Task statement:
List every line of the data below that contains the word "with", copying each one in full.

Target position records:
start

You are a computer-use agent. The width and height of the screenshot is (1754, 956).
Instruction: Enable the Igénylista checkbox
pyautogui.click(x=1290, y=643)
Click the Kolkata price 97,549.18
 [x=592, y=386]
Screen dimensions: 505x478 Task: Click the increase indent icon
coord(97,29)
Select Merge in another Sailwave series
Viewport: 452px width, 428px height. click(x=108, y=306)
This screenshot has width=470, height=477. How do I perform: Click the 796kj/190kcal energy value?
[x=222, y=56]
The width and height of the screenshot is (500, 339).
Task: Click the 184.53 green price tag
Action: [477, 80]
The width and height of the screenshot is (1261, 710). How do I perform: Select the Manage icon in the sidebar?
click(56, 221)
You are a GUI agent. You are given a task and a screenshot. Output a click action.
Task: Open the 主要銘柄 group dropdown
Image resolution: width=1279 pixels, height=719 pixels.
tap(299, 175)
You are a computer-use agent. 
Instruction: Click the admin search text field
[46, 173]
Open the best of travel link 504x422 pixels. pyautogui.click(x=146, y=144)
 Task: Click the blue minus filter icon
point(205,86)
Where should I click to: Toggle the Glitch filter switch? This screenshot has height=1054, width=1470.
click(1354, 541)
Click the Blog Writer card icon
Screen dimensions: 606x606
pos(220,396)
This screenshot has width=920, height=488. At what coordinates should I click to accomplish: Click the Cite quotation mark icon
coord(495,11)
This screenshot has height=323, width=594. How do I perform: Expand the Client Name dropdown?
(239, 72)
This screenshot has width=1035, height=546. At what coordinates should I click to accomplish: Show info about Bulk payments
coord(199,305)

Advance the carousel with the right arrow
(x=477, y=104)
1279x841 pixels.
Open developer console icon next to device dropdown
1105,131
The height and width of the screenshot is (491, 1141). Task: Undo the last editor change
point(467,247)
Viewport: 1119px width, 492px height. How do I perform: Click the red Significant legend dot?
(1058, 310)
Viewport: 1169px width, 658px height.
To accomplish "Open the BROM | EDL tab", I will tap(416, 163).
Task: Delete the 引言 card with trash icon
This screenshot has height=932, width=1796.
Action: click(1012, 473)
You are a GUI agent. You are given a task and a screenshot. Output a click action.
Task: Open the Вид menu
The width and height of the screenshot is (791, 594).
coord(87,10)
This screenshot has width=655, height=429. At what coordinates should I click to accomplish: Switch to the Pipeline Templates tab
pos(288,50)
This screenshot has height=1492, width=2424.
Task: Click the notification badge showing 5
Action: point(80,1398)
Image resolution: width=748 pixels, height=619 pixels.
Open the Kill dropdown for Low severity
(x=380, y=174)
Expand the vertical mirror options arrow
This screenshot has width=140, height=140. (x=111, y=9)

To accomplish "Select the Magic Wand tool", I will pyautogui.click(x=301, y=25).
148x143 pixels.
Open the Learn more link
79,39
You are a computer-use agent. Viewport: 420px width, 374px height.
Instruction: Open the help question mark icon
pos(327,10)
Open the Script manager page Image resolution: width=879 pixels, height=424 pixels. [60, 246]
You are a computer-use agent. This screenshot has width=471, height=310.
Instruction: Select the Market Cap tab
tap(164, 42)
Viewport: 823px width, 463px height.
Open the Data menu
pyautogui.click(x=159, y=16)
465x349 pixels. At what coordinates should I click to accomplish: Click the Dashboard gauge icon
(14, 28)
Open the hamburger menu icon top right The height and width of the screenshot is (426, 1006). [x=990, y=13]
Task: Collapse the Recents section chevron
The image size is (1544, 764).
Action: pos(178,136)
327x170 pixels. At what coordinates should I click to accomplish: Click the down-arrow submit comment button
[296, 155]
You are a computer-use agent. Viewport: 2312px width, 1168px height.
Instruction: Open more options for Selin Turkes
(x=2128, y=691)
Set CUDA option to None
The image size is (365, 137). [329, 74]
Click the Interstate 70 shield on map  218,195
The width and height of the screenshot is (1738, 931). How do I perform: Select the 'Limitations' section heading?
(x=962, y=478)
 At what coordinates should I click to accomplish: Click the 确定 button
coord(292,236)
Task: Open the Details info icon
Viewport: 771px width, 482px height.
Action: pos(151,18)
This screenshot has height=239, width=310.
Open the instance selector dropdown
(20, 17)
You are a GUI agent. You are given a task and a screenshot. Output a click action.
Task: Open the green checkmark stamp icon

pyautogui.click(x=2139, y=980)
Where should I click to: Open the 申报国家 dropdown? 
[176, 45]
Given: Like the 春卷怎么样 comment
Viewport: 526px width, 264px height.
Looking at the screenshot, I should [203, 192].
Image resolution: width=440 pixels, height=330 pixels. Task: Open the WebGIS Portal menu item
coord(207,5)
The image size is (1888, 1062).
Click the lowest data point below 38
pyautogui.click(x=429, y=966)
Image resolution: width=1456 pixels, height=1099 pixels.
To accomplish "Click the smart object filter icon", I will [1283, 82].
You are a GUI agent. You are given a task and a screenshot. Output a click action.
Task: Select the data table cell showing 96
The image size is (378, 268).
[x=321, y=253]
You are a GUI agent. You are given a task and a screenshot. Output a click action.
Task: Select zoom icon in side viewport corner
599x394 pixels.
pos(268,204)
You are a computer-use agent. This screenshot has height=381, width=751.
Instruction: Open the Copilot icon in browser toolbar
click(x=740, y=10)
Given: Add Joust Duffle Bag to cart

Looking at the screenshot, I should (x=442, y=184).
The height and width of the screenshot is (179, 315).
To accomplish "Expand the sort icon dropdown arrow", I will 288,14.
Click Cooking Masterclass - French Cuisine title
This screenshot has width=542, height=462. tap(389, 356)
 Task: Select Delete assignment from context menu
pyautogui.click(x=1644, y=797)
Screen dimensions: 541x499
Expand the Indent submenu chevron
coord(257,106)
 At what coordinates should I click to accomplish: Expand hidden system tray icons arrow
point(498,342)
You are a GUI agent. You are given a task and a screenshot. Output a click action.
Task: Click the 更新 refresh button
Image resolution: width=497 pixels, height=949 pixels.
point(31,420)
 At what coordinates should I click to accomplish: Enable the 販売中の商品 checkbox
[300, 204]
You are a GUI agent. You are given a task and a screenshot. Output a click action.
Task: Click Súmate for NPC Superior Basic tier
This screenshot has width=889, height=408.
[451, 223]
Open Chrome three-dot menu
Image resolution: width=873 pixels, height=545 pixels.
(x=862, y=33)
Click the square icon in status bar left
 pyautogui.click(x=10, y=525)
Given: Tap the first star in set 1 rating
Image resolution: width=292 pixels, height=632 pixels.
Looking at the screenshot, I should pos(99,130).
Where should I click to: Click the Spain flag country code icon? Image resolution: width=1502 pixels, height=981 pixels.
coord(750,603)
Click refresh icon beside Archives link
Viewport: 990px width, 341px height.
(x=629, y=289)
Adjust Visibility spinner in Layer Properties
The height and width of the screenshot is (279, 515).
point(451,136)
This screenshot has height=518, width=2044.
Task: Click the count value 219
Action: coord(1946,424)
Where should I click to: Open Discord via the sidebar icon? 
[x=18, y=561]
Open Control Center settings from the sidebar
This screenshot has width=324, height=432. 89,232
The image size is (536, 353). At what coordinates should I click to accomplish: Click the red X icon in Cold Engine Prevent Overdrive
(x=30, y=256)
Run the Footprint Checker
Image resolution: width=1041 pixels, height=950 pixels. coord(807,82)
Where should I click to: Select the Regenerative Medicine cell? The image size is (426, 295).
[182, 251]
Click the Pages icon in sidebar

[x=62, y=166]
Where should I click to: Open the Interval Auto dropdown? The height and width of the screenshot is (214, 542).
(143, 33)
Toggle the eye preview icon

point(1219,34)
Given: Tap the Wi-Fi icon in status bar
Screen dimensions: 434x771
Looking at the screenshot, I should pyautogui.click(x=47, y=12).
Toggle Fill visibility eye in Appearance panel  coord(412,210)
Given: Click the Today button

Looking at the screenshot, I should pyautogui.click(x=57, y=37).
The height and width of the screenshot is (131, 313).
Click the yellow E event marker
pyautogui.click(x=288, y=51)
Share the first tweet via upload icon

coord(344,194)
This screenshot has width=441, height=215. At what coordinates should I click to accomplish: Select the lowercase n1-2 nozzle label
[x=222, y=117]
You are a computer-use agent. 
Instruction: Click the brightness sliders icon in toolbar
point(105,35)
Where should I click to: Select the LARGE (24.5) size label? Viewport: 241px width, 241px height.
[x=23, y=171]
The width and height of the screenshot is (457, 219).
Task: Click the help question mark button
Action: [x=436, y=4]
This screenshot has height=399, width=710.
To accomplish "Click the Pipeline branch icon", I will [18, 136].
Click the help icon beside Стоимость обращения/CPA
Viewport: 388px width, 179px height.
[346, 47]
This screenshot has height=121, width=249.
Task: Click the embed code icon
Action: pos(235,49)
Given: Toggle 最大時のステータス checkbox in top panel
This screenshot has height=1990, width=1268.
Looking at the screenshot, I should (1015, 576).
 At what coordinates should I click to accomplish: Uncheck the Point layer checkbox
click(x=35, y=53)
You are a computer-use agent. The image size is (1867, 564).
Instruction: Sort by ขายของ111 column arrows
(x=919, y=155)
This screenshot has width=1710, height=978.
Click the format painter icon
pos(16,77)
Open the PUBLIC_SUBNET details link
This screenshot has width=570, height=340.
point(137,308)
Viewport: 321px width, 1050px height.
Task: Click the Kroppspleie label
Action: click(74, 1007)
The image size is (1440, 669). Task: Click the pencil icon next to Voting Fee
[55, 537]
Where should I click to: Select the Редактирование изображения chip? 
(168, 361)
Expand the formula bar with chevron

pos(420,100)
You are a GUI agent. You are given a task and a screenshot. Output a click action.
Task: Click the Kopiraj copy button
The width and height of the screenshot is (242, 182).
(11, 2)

end

Output of the task:
Advance the carousel with the right arrow
Task: Delete the 引言 card with trash icon
Expand the formula bar with chevron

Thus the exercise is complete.